━━ Supplied records ━━

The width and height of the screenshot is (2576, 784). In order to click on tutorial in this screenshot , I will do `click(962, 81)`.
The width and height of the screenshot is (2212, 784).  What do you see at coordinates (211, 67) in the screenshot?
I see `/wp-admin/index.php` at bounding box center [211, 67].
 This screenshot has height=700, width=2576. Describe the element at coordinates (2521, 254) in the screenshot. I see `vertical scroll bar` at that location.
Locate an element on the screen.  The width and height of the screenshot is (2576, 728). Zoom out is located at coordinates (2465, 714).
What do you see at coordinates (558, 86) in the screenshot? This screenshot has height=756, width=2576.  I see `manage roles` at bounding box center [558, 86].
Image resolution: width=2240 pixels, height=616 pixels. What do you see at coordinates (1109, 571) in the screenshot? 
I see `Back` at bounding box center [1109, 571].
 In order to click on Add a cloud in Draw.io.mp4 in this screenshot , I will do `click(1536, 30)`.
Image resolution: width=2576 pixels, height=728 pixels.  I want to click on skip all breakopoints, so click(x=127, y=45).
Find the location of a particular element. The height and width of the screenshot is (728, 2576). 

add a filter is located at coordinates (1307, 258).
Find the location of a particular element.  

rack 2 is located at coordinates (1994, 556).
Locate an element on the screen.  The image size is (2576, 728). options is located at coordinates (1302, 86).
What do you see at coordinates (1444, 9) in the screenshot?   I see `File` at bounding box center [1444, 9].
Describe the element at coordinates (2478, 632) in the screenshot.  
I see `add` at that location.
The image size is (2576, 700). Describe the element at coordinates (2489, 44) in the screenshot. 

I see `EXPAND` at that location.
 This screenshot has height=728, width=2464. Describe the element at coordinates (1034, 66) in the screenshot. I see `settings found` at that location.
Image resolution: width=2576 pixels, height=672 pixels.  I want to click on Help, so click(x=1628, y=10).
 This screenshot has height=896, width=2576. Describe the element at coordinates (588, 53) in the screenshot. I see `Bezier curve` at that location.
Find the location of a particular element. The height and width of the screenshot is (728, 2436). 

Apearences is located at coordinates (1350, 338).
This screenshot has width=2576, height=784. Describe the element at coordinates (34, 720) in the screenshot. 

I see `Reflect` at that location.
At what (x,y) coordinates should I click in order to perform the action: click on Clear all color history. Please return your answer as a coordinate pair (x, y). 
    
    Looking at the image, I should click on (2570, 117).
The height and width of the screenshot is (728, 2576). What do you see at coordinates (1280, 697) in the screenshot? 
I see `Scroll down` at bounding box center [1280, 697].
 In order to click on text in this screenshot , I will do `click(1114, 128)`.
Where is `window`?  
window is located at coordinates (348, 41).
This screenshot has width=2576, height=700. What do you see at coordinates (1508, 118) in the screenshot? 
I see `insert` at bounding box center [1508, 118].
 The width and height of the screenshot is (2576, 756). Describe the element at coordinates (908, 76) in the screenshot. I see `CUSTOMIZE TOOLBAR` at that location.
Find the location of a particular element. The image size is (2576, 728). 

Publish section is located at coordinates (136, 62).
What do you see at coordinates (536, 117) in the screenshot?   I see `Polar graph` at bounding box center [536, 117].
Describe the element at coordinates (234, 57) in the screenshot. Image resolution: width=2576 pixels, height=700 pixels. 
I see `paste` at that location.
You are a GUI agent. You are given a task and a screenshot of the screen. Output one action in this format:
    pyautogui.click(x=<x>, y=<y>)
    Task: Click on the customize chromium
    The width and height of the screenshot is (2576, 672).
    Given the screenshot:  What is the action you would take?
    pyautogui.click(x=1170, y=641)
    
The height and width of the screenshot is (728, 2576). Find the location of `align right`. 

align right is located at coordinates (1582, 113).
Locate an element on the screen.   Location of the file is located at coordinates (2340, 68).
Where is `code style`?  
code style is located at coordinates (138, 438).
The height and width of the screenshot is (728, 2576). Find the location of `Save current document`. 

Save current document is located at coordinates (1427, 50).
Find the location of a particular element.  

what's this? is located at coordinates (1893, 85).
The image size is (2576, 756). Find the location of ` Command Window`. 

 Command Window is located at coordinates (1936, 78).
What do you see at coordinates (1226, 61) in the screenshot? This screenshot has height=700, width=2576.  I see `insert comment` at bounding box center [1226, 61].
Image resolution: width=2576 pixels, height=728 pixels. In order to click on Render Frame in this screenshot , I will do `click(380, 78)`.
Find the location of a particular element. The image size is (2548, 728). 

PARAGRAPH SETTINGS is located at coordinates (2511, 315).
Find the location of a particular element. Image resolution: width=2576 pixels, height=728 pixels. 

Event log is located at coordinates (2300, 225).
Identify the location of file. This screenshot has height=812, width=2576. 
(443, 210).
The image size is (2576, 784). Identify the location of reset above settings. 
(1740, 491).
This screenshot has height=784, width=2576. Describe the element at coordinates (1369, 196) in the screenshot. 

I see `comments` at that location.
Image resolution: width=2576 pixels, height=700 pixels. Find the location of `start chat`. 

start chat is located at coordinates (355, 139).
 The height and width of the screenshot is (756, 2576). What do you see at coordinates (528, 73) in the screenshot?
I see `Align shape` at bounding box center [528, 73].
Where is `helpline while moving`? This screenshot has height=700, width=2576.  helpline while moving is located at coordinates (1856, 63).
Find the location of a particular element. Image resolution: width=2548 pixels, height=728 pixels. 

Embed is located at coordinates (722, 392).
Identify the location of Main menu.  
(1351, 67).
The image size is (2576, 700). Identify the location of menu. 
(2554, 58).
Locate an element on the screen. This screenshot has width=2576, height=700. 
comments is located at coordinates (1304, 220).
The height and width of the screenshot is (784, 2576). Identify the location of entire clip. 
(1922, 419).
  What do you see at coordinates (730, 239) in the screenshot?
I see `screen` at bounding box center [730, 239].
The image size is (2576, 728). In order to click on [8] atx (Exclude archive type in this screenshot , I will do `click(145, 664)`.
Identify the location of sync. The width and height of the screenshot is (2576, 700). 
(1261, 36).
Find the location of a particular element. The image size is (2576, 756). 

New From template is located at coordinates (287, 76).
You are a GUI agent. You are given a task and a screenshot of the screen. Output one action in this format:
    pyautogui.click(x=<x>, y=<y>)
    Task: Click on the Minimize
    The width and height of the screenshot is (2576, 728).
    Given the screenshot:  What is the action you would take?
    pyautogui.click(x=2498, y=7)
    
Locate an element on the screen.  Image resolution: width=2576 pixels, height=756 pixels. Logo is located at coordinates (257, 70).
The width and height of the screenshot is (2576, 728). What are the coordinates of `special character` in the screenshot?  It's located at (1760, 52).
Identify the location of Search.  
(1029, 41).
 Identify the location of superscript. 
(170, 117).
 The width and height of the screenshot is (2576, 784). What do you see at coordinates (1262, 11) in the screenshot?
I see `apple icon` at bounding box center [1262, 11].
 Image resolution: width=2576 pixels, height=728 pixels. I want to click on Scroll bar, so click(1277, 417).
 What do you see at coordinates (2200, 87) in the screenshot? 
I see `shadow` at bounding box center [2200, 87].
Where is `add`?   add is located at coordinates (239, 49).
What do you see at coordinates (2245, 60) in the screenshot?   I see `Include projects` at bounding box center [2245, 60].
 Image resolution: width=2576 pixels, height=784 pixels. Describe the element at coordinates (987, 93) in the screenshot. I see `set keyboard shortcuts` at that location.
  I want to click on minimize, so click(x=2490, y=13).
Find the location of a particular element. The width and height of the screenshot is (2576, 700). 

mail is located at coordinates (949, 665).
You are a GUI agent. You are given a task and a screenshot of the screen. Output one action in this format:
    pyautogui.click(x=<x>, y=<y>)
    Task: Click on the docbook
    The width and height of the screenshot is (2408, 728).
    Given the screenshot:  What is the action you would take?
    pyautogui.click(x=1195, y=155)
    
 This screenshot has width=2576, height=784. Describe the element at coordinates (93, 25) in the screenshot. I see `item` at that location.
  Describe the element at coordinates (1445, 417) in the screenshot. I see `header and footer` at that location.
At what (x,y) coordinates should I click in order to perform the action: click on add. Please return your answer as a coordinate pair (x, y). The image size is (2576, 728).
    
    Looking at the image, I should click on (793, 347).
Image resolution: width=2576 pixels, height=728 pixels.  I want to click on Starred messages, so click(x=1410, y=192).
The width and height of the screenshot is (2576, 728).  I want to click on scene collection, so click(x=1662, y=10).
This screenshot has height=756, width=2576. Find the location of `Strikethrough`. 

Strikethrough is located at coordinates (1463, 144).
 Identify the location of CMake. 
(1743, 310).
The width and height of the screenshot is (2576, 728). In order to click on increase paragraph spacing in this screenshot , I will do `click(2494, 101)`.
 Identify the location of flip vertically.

━━━

Please pull out every line in the rows above that contains the string "chat" and copy each one in full. Only matches with the same capitalization count.

Complete output
Image resolution: width=2576 pixels, height=700 pixels. Find the location of `start chat`. 
start chat is located at coordinates (355, 139).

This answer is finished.